Design hashtag recommender with cold start
Company: Meta
Role: Data Scientist
Category: Machine Learning
Difficulty: hard
Interview Round: Onsite
You’re designing hashtag recommendations for a short‑video app. Answer all parts precisely: 1) Enumerate at least 12 concrete signals/features to predict which hashtags a user will follow. For each, specify: data type (binary/categorical/continuous), time horizon (short vs long‑term), and normalization/bucketing. Include: recency‑weighted views/likes/comments/saves, negative feedback, creator/user similarity, follow‑graph features, session context (time of day, device), geographic and demographic signals, hashtag global/trending velocity, and safety indicators. 2) Propose an end‑to‑end system with candidate generation + ranking.

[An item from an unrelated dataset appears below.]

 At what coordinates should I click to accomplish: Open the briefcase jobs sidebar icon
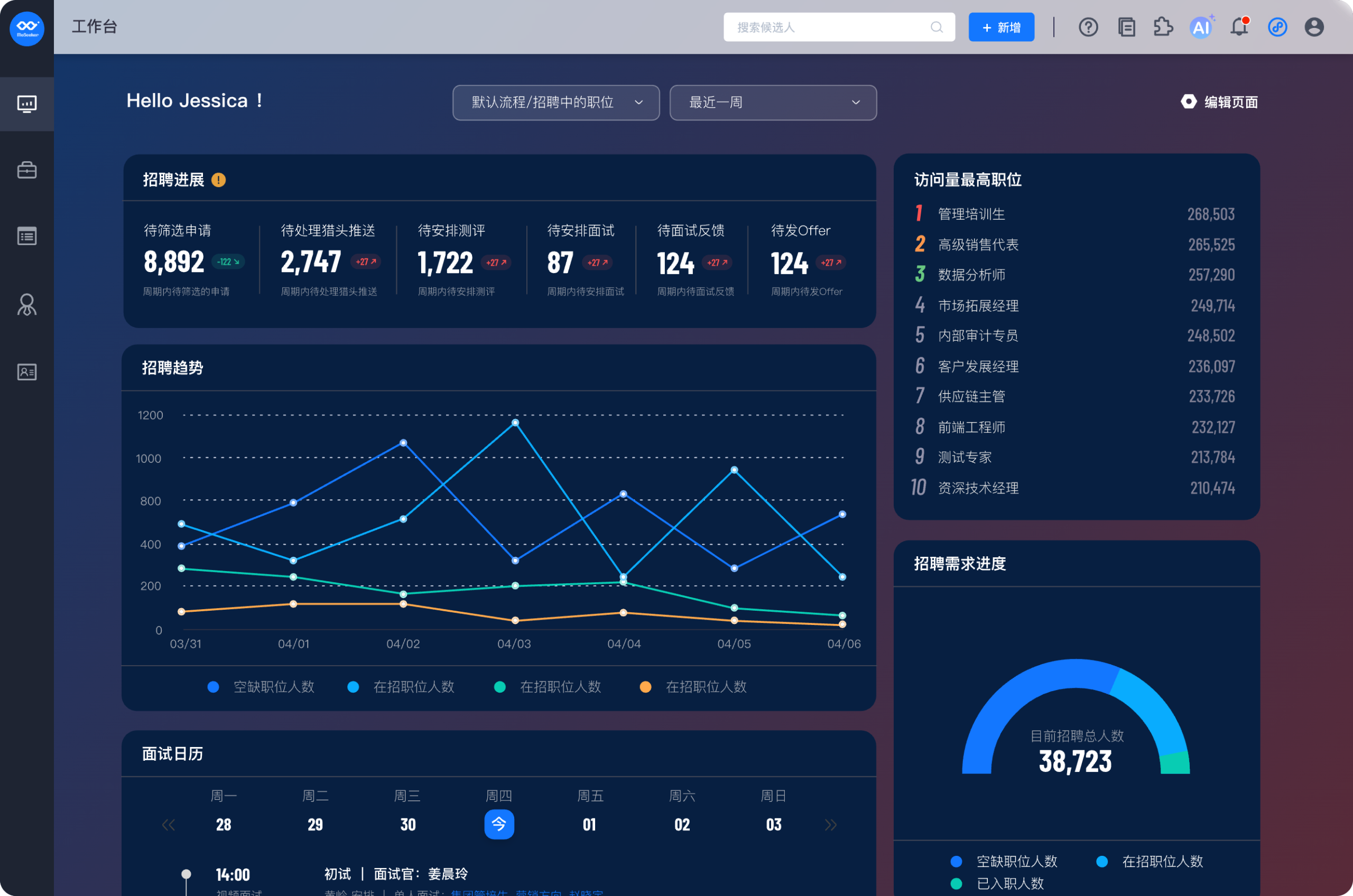point(27,170)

For ranking, compare a linear model, gradient‑boosted trees, and a wide‑and‑deep model. Pick one and justify with latency (<50 ms P95 per request), memory, interpretability, and cold‑start constraints. 3) For brand‑new users and unseen hashtags, detail your cold‑start approach: e.g., trending defaults stratified by region/gender, plus exploration (epsilon‑greedy or Thompson sampling). Provide concrete parameter choices (e.g., epsilon value, priors). 4) Describe how you will learn weights (not by intuition): define the objective (e.g., cross‑entropy or pairwise NDCG), regularization, debiasing for position/propensity, and calibration of scores to follow probability. 5) Specify offline metrics (NDCG@k, MAP, calibration error) and online guardrails so that violating/sensitive hashtags are never surfaced.
Quick Answer: This question evaluates expertise in recommender-system design, feature engineering, ranking and learning-to-rank models, cold-start strategies, evaluation and debiasing techniques, and operational concerns like latency, memory, interpretability, and safety guardrails.